■ **Aim of the task**
Copy each line, word for word, from the one with "Task: Open the" through the final line of the listing, but skip the pictures.

■ **Extracted information**

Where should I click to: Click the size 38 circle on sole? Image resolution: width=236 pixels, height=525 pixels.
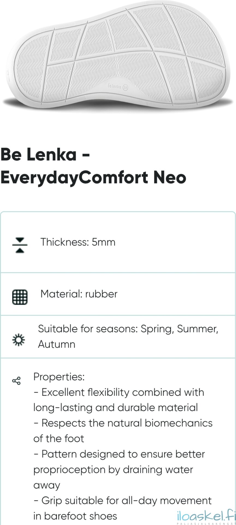(x=125, y=88)
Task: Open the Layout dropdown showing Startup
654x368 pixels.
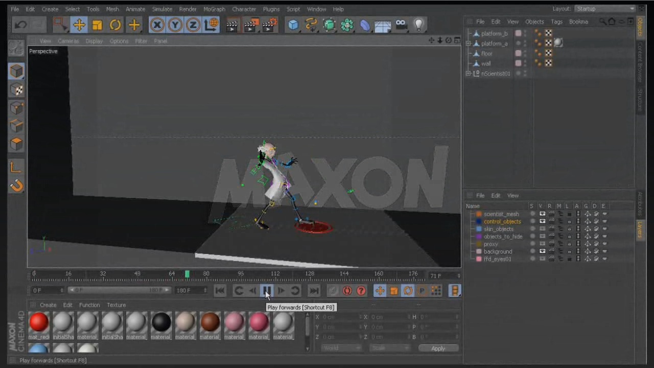Action: [604, 9]
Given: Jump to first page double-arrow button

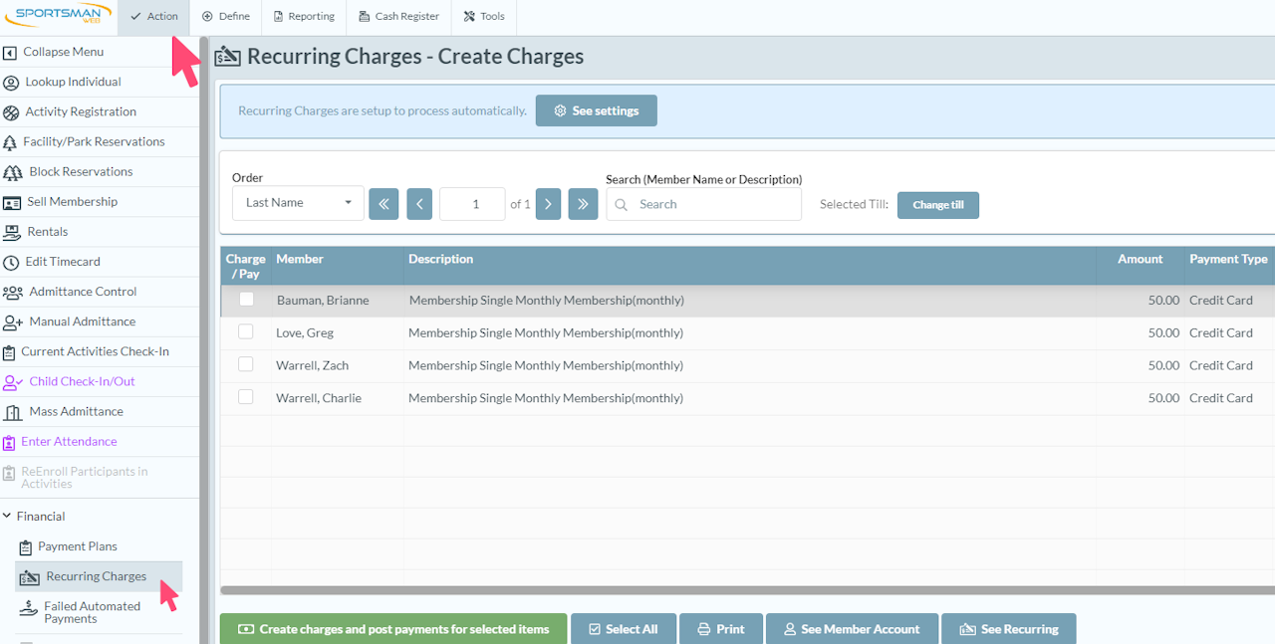Looking at the screenshot, I should coord(383,204).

■ **The completed task**
Task: Open the Layout dropdown showing Startup
654x368 pixels.
Action: [604, 9]
Given: Jump to first page double-arrow button

Looking at the screenshot, I should coord(383,204).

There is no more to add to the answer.